Task brief
Copy the records word for word, from the beginning up to and including the line containing "Action: (324, 404)". Leave out the pictures.

═════ Input material ═════

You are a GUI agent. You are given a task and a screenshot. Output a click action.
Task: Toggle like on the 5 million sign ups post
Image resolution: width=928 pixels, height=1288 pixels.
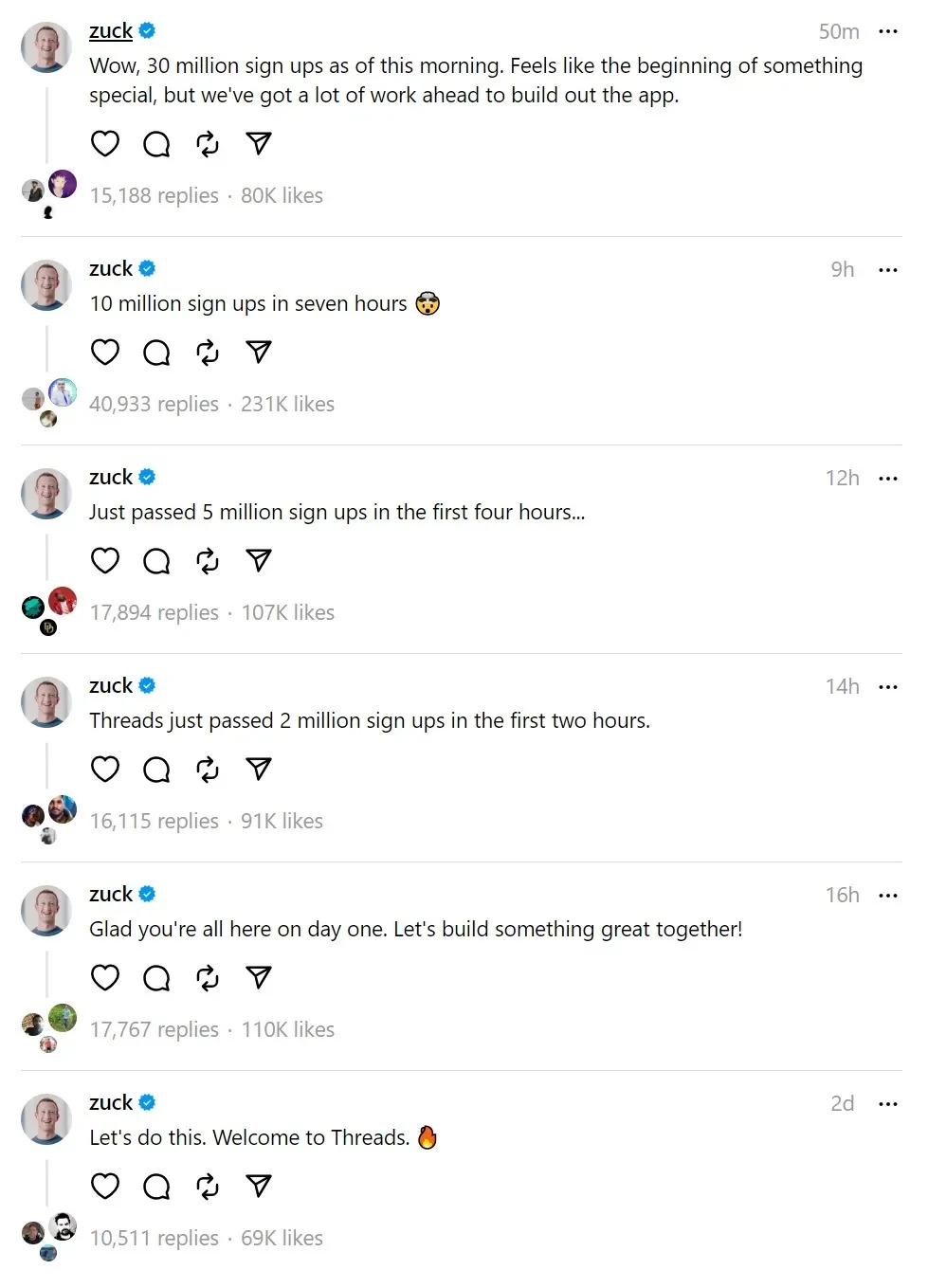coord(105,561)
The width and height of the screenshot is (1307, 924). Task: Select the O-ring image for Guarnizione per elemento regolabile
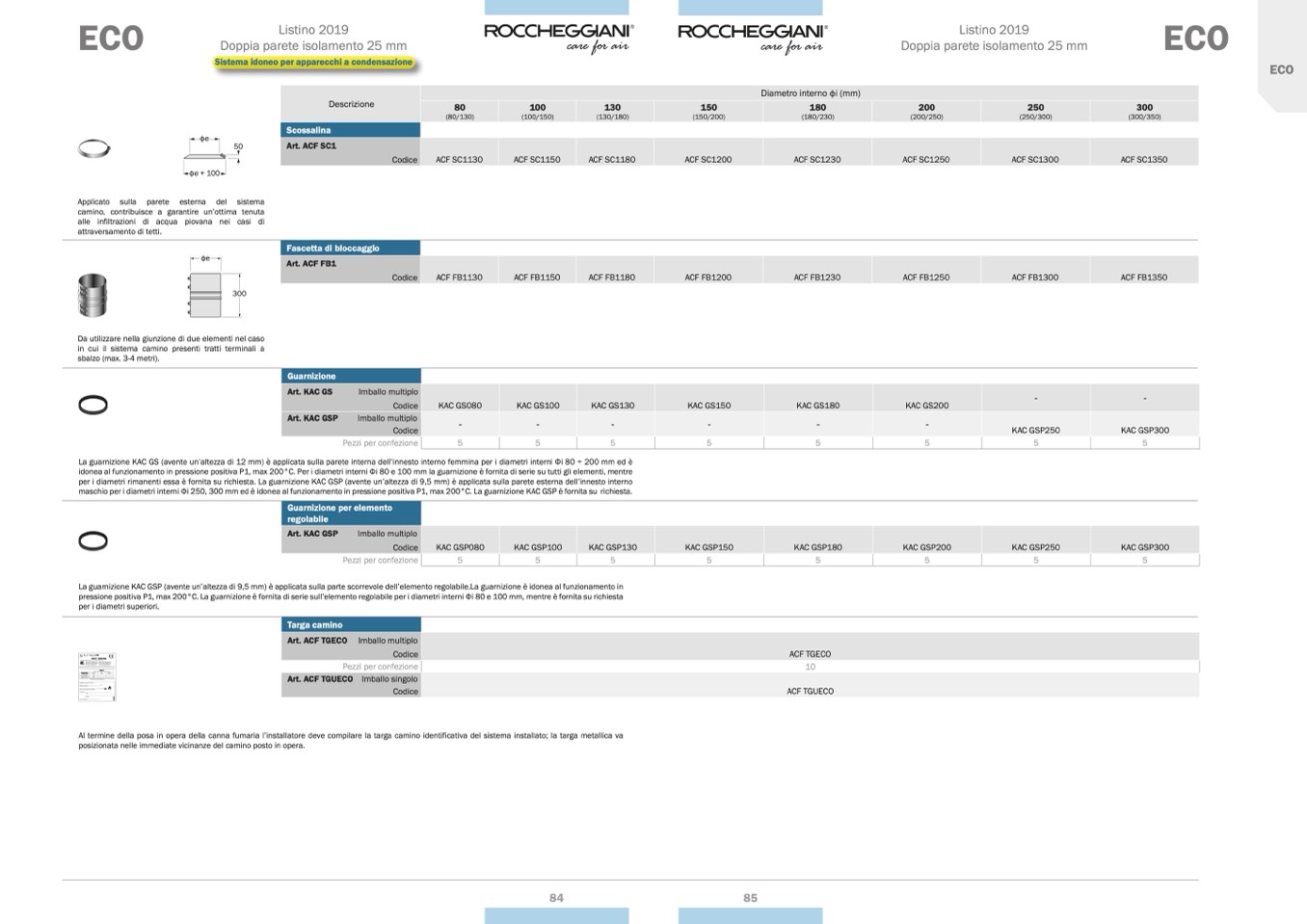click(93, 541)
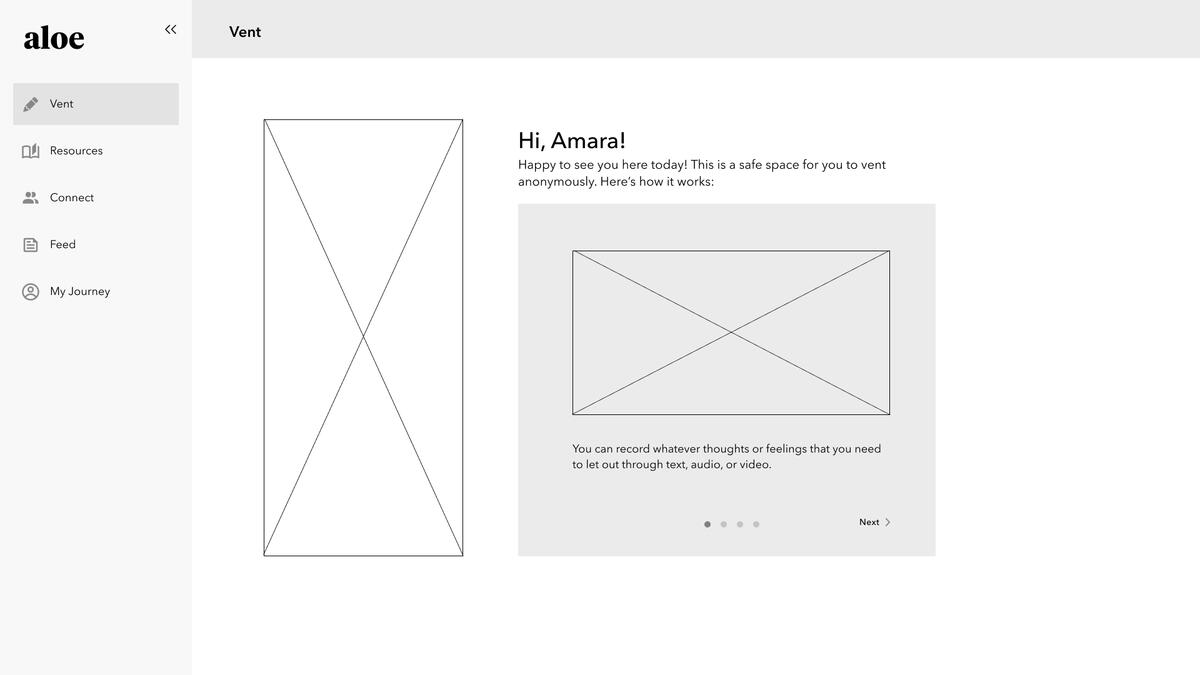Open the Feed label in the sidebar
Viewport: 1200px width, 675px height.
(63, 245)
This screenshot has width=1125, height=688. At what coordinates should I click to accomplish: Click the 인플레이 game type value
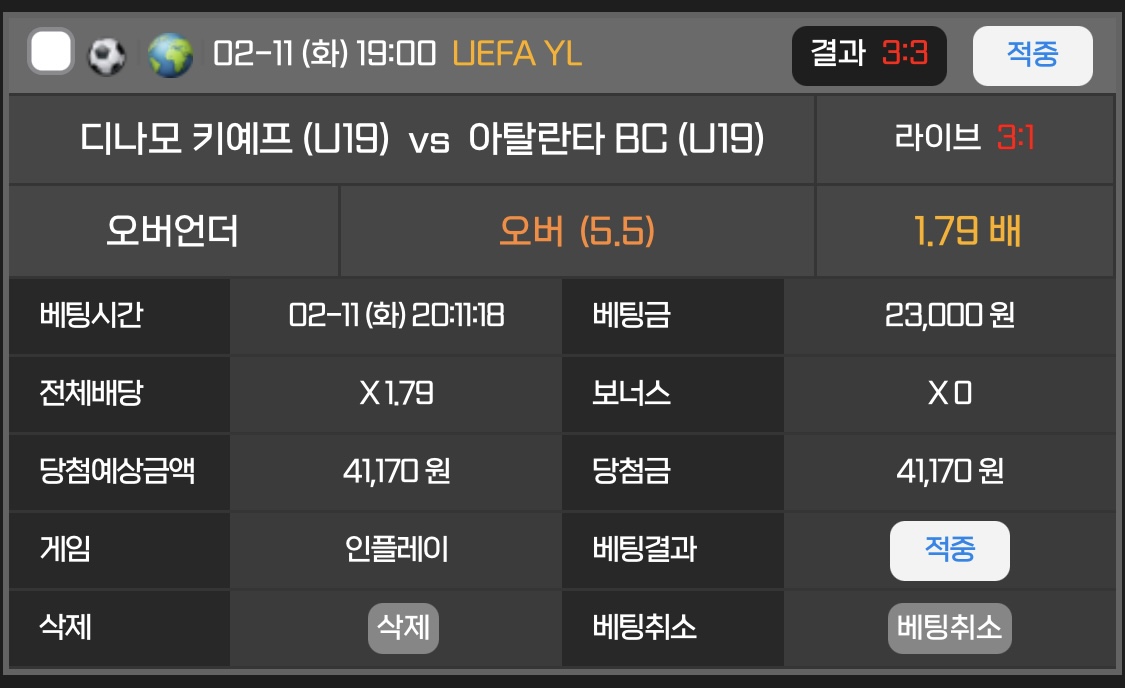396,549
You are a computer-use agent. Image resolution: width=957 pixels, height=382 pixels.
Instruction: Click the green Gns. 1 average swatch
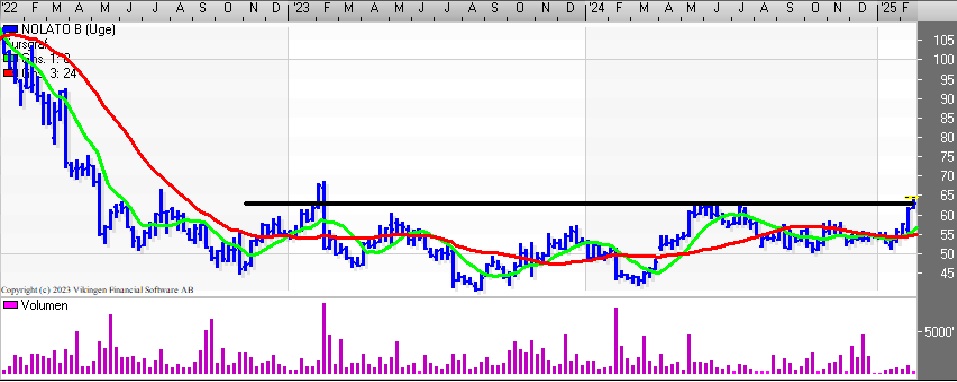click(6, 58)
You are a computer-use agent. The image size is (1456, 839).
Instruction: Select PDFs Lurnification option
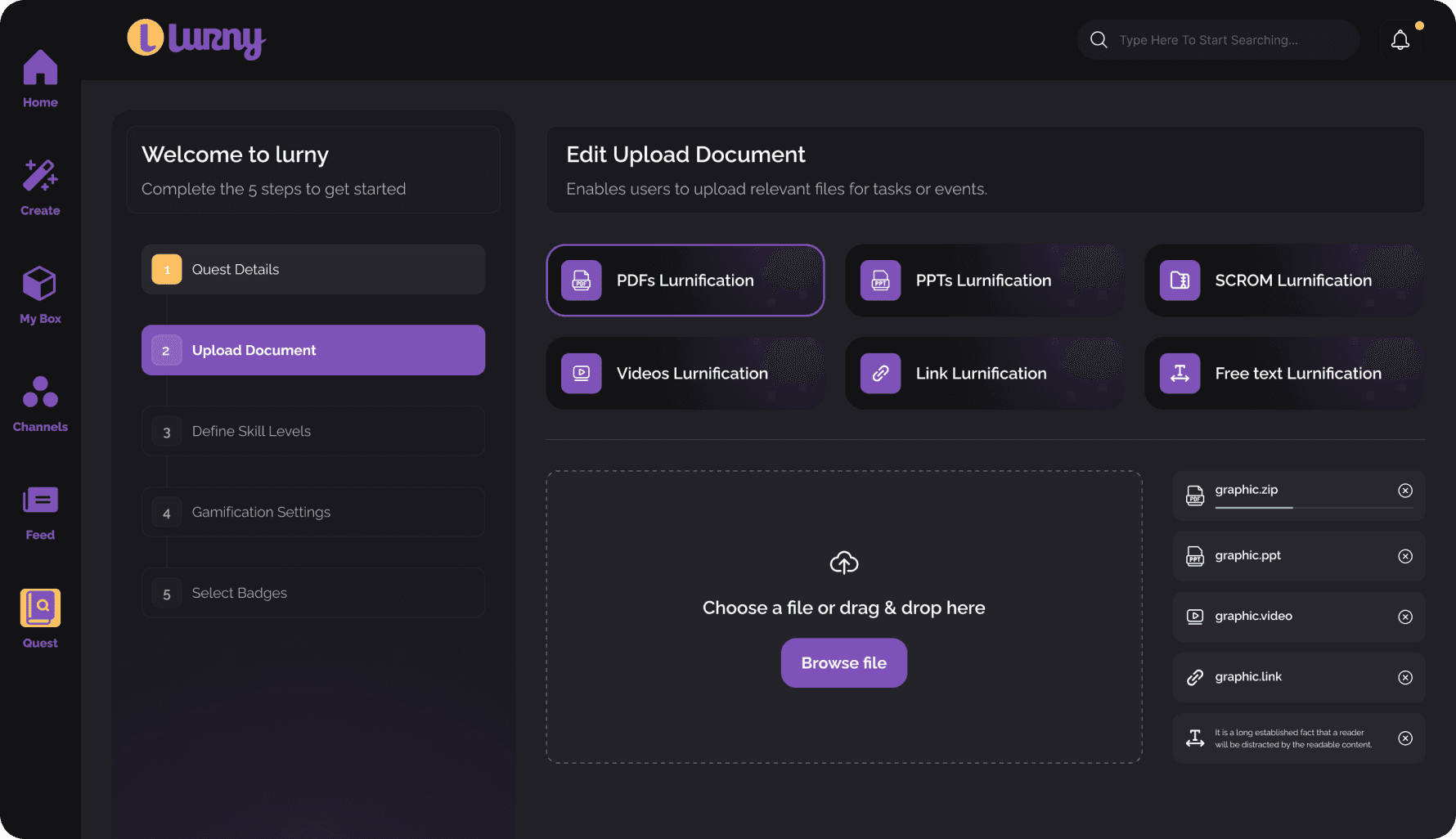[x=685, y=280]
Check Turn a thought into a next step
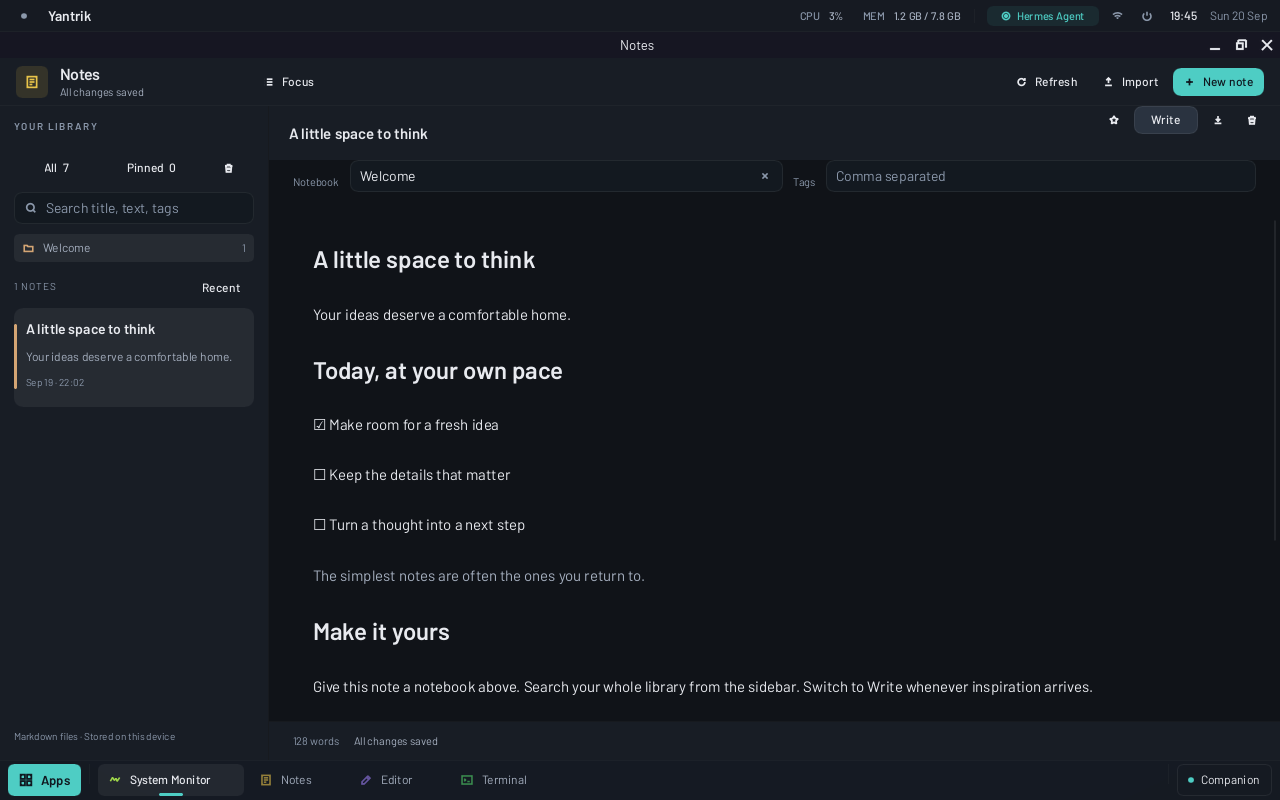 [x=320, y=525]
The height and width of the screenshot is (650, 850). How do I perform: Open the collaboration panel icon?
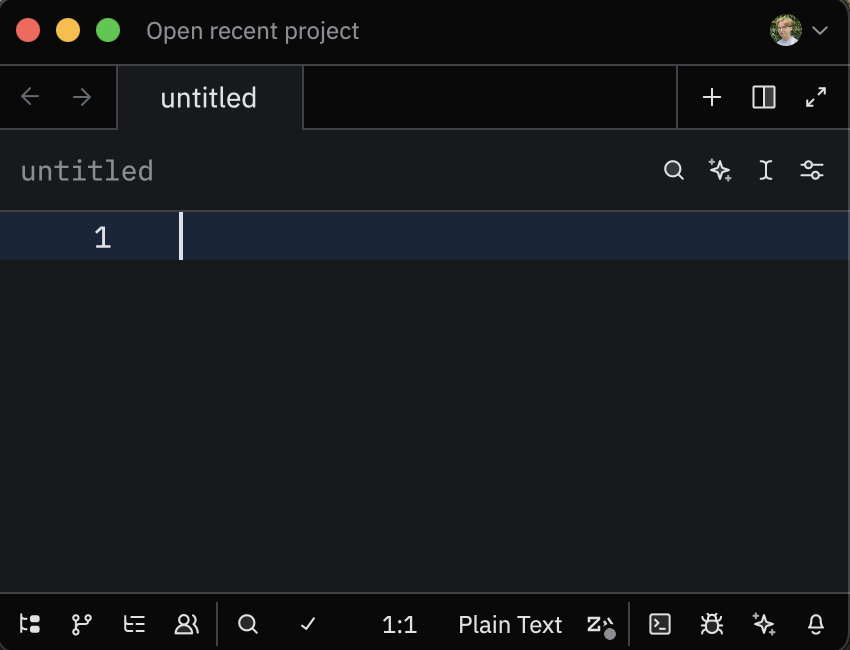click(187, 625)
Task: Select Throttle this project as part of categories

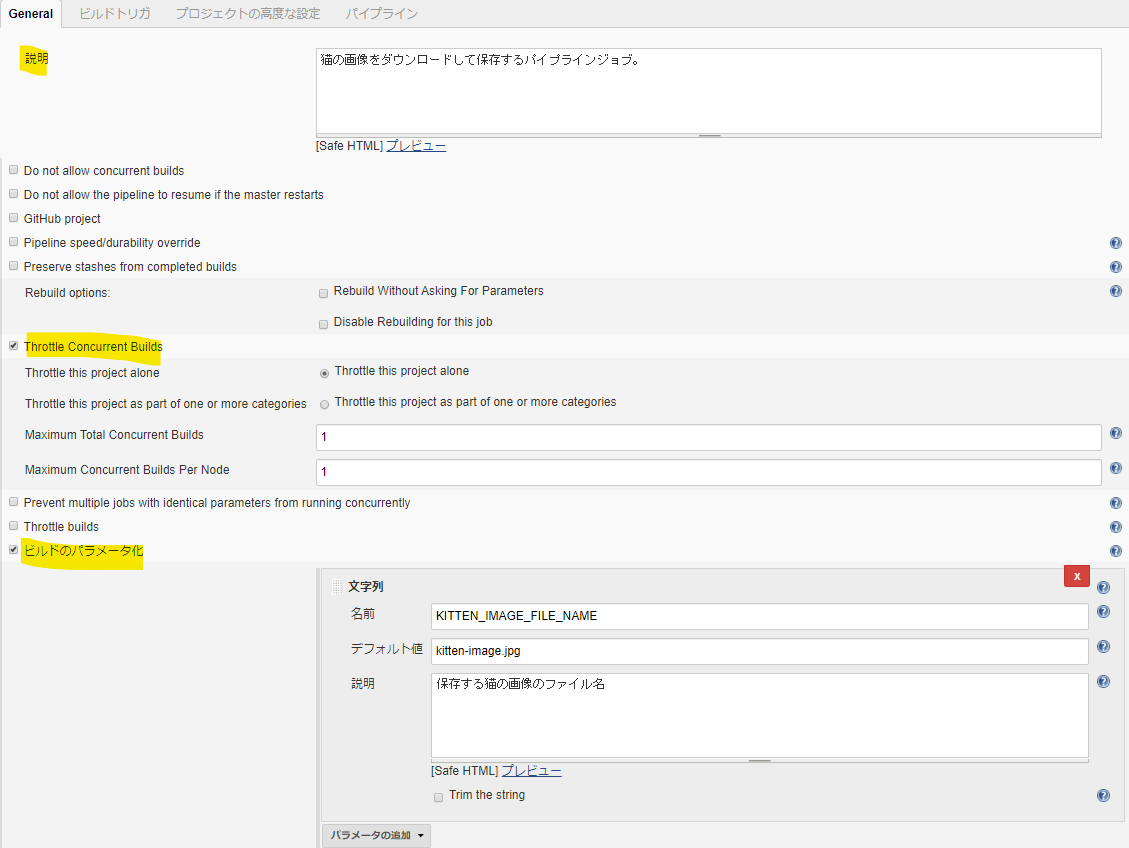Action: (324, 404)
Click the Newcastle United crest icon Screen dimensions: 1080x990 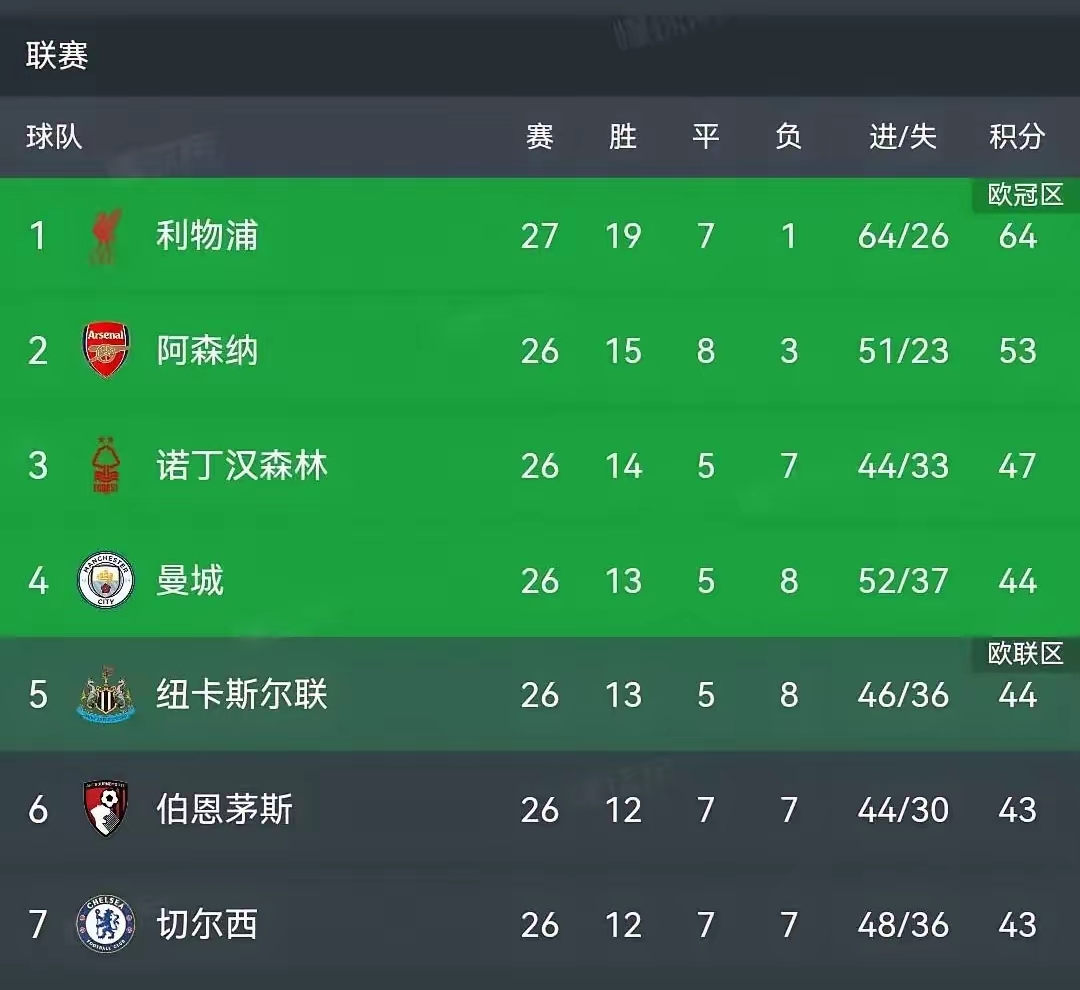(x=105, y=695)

═════

Exercise result
You are a GUI agent. You are given a task and a screenshot. Output a click action.
Task: Toggle like on the 5 million sign ups post
Image resolution: width=928 pixels, height=1288 pixels.
coord(105,561)
The width and height of the screenshot is (1307, 924). Task: Select the O-ring image for Guarnizione per elemento regolabile
click(93, 541)
Open the Feed label in the sidebar
Viewport: 1200px width, 675px height.
(63, 245)
This screenshot has width=1125, height=688. At what coordinates should I click to accomplish: Click the 인플레이 game type value
396,549
You are a computer-use agent. Image resolution: width=957 pixels, height=382 pixels.
Instruction: Click the green Gns. 1 average swatch
click(6, 58)
You are a computer-use agent. The image size is (1456, 839).
Instruction: Select PDFs Lurnification option
[x=685, y=280]
Check Turn a thought into a next step
 [x=320, y=525]
The height and width of the screenshot is (650, 850). How do I perform: Open the collaboration panel icon?
click(187, 625)
Task: Select Throttle this project as part of categories

Action: (324, 404)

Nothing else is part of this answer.